We had one weekend left before us, and we would be playing two other teams that were much better than we. They simply had more players than us. Inadvertently, I said to our players that I had been pushing them for the past 5-6 weeks, and that I would let our practices go if they needed it. 

We were completely outplayed by the second team who came to our gym and took us all through it. We had to play the next night on the road, did not recover from the previous night’s loss, and lost again. 

This is a great lesson for Coach Sullivan.

Winning doesn’t always mean being first. Winning means you’re doing better than you’ve ever done before.” —Bonnie Blair

4. Gameplan

Coach Jack Ramsay, the outstanding college and pro coach, used to stress, “Defense is the great equalizer.” We believed that and spent considerable time studying opponent’s game videos. We were looking for the “little things” we could do to disrupt their offensive execution. Sometimes, a small adjustment can mean all the difference in winning or losing.

To advance to the national tourney, we had to defeat a strong team. Their offense was excellent and they used post play effectively. After many hours of study, we found one “little thing” that could eliminate fifty percent of their entries into the post. It is unlikely that anyone noticed that we made the changes, but that was what led us to nationals.

The basis of our game plans was hours spent studying video. Due to the time and effort involved, only the coaches were able to do this. We then broke down only the key points where we could disrupt our opponent’s offensive rhythm. Because we didn’t want to overwhelm our opponents with tape, these key points were the ones we presented to our players.

The game plan was divided into five sections. The first step was to give the game plan in writing. Then, we talked the players through it. This was followed by walking through the opponent’s offense and showing our players where we could stop their offensive flow. Following this was a brief segment of film work that again highlighted our pressure points. The plan was usually reduced to just one page the day before each game.

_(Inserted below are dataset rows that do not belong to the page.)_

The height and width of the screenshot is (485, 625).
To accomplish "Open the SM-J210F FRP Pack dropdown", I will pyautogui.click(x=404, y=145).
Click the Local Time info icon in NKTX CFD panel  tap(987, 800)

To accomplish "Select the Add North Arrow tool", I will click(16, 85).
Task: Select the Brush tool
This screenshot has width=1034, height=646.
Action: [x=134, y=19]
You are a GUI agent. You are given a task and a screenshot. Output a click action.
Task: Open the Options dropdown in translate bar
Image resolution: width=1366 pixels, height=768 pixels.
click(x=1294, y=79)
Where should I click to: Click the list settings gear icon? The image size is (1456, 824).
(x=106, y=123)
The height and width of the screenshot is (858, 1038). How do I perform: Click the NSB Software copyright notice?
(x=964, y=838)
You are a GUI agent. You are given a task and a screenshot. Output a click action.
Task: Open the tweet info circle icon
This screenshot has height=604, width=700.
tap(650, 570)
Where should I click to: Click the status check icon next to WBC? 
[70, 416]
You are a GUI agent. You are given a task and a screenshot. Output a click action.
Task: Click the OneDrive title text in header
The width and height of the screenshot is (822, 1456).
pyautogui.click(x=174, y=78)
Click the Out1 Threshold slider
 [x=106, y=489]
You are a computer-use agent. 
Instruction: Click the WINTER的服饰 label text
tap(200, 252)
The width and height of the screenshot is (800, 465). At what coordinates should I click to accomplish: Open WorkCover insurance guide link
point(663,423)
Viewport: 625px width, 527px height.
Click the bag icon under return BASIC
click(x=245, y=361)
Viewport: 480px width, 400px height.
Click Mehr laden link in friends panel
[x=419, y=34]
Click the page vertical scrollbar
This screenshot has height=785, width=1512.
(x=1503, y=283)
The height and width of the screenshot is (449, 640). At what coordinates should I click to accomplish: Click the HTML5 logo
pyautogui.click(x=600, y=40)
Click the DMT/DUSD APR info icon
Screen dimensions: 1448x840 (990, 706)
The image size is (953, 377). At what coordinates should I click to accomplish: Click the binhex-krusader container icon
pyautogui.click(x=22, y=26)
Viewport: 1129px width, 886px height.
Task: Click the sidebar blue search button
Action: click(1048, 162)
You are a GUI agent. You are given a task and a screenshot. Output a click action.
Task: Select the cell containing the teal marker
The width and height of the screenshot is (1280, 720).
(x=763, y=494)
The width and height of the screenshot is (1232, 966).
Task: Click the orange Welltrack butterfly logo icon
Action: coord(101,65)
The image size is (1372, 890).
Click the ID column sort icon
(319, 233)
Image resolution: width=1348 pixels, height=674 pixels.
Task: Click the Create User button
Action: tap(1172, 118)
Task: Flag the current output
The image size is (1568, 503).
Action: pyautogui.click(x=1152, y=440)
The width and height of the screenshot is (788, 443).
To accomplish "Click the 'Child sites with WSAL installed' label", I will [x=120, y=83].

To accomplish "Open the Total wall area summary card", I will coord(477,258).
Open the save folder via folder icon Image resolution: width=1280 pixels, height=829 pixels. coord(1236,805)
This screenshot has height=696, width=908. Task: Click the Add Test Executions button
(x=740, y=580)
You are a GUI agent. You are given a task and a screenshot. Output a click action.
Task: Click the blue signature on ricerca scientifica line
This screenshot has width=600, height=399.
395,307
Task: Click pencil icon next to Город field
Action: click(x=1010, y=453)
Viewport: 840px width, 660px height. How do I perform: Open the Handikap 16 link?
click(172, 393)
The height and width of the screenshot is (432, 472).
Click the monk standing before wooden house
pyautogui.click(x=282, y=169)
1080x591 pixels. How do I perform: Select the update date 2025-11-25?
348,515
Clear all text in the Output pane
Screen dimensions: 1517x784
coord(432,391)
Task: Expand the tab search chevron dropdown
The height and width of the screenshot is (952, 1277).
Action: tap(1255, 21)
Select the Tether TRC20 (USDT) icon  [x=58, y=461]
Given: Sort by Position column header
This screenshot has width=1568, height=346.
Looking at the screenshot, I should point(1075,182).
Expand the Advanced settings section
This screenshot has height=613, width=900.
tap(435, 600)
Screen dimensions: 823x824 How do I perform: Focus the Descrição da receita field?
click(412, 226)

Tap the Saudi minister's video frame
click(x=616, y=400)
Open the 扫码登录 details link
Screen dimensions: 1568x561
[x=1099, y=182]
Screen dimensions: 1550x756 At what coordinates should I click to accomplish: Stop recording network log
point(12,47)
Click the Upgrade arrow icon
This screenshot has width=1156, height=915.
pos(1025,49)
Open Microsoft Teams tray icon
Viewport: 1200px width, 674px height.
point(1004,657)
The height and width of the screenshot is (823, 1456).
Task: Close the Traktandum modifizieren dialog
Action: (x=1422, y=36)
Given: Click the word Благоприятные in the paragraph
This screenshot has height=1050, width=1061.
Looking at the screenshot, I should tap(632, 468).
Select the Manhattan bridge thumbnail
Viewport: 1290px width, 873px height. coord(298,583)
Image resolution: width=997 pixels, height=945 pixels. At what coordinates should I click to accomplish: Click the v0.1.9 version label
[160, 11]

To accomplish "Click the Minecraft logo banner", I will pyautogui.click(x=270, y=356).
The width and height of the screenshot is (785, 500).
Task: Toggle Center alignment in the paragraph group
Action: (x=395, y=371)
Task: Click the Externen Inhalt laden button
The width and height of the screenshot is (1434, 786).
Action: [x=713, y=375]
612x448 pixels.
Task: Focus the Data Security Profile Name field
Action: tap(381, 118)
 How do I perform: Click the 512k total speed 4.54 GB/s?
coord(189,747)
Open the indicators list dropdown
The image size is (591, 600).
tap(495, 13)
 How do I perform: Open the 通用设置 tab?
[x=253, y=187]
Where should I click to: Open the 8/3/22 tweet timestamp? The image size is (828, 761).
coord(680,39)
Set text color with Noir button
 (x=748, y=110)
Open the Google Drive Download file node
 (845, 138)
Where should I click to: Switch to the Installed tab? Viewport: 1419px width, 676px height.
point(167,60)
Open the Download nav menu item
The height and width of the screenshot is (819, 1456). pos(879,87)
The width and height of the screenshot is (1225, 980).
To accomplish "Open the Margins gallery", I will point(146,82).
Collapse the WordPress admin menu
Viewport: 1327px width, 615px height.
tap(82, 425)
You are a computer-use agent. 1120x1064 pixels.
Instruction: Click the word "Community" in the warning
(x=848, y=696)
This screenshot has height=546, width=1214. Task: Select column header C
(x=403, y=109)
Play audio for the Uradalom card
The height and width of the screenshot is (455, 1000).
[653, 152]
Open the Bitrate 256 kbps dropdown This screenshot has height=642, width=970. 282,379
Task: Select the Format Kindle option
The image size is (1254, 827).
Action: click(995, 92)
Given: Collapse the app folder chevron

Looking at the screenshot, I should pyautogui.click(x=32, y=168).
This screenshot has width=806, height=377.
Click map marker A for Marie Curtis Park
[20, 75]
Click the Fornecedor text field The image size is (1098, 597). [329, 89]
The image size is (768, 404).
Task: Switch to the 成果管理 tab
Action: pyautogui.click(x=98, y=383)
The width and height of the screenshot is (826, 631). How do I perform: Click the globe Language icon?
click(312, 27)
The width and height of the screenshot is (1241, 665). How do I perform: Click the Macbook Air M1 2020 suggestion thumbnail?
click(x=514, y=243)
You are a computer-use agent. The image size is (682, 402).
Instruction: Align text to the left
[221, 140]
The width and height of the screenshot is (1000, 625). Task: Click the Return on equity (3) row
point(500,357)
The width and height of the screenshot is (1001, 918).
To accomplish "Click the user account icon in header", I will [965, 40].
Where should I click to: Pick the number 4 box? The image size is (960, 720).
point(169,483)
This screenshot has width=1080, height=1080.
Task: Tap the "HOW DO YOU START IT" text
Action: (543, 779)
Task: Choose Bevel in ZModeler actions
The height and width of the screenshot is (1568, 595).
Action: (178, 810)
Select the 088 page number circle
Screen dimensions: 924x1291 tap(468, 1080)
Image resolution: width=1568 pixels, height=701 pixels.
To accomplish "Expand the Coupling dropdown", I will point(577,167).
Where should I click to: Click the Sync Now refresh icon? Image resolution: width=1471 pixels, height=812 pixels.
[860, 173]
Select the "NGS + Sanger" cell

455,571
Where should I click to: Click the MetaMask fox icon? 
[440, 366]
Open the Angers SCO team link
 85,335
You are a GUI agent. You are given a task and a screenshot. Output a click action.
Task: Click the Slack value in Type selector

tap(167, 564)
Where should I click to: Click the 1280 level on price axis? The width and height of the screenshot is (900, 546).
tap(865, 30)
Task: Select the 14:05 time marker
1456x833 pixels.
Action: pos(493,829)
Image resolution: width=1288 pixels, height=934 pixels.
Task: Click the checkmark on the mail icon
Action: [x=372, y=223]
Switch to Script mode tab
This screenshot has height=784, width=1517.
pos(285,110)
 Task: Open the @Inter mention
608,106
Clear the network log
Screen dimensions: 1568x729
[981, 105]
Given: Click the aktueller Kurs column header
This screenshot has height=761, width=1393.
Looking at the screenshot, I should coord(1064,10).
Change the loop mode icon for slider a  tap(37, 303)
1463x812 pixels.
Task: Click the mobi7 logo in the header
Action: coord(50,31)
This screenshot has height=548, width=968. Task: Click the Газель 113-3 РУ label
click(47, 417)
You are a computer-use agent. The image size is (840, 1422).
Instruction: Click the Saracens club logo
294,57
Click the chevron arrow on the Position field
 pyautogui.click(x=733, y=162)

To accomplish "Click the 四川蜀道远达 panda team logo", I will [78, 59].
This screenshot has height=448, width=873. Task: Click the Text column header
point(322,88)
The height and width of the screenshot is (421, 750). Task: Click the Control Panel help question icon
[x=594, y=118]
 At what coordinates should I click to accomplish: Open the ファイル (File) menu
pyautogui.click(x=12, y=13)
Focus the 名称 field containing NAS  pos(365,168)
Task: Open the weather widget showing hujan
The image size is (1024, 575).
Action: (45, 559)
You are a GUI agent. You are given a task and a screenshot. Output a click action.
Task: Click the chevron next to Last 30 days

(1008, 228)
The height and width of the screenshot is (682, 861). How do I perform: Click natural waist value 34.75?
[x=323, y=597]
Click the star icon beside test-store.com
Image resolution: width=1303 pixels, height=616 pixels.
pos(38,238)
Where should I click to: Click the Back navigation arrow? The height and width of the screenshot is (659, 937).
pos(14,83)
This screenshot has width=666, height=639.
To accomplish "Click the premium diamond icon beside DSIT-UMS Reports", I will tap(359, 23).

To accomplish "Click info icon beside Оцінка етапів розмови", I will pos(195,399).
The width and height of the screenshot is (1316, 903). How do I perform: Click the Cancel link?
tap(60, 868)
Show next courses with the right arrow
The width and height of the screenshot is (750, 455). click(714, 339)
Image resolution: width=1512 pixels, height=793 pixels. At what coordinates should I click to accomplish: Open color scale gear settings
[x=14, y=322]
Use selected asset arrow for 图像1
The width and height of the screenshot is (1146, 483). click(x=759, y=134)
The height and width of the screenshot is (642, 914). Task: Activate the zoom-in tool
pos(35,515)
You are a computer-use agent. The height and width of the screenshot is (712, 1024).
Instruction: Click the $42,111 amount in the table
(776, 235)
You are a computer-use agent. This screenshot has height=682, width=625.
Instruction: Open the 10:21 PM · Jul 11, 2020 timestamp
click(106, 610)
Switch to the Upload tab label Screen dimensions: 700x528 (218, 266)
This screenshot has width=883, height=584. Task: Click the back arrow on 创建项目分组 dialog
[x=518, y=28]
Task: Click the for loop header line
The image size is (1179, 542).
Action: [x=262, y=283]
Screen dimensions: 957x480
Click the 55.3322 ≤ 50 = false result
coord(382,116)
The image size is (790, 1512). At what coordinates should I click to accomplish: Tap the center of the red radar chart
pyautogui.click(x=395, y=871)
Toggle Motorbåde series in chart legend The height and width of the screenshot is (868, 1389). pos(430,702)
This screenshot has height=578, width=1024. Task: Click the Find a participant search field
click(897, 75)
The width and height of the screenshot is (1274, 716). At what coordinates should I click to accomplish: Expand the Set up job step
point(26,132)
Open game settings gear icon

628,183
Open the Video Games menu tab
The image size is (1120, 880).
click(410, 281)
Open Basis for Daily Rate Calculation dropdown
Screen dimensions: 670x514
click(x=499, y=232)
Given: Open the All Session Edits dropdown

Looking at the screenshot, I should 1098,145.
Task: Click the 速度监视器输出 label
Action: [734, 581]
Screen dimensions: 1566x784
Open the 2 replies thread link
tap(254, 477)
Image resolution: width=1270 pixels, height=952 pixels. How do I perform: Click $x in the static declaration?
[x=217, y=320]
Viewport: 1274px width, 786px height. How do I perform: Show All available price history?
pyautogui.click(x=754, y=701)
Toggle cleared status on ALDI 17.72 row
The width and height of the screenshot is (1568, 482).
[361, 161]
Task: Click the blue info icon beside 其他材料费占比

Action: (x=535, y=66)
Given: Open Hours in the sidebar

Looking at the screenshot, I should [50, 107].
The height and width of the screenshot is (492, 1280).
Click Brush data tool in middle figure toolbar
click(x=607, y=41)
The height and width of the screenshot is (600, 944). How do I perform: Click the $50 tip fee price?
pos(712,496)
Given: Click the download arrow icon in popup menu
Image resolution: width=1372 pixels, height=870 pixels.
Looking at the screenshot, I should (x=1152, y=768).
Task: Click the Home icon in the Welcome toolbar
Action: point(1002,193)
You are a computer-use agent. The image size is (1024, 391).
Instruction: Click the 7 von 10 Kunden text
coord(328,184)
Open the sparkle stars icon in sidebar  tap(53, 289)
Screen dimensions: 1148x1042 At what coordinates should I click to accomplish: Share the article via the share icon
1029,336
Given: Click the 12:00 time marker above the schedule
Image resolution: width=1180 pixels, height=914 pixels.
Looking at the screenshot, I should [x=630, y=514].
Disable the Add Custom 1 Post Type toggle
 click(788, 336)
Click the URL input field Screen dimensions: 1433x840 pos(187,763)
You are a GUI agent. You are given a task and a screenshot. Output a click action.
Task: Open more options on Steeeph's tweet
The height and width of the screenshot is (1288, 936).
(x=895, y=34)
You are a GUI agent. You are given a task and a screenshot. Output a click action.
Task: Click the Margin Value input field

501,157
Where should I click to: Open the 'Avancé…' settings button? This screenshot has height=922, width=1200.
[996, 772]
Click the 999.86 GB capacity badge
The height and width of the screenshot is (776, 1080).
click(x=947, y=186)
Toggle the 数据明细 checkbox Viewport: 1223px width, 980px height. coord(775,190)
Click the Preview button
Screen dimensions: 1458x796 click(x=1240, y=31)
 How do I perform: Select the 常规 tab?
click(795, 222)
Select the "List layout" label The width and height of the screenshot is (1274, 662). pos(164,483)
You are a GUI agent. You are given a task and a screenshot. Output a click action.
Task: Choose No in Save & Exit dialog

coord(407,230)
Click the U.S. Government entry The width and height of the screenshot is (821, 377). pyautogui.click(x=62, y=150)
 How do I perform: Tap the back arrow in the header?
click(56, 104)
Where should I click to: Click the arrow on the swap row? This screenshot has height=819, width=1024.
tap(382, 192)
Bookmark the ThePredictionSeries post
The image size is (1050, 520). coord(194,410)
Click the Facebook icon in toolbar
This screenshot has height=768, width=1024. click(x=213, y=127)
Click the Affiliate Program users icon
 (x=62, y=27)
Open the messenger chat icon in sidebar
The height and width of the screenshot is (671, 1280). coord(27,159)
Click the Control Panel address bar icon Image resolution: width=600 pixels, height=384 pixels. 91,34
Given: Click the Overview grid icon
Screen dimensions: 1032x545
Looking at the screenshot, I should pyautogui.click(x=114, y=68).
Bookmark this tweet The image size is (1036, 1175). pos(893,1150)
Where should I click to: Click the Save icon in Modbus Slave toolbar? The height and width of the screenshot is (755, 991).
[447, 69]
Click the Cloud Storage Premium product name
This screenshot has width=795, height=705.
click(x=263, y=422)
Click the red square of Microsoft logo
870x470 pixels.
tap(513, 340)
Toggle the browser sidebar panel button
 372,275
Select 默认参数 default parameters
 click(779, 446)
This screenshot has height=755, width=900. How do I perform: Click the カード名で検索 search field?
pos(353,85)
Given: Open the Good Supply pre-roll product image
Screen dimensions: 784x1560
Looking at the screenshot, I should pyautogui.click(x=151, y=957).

Basketball was invented after the life of Benjamin Franklin, but he sure got to the essence of a game plan, or all planning, when he wrote, “If you fail to plan, you are planning to fail.”

5. Strategy at the end

To win, you must have a plan for your game’s end. It is called the Two-Minute Drill in football and can be used by some quarterbacks to gain significant yards.

Two interesting ideas have emerged in basketball that could prevent teams from winning at the final whistle. The first is when you win at the game’s end and the second when you lose.

When winning with little time left, I have seen teams not be able to inbound the ball after an opponent’s score followed by their time-out. To inbound the ball during crucial moments, great teams set up plays that use different alignments. They will defend the lead to win.

You must also have strategies that you can use to win if the team loses. Your players need to know the basics of how to make a five second call and steal an inbound pass. They also need to be able to tell when to foul. These points must be followed with an alignment. 

Based on the level of preparation teams have for their game strategy, I’ve seen both potential wins and losses become losses.


These five strategies are not only applicable to athletics, but also for other areas of life. Leaders in all organizations can use them.

  1. TALENT – Leaders must surround themselves with talented people.
  2. TOGETHER – Leaders must work with their talented people to buy into it’s all about “us,” not “me.”
  3. PRACTICE – Leaders must instill the 5 P’s in their group – Proper Preparation Prevents Poor Performance.
  4. GAME PLAN – Leaders must organize strategic planning for their organization.
  5. STATEGY END OF GAMES – Leaders must develop back-up plans, especially when losing at the end of a quarter.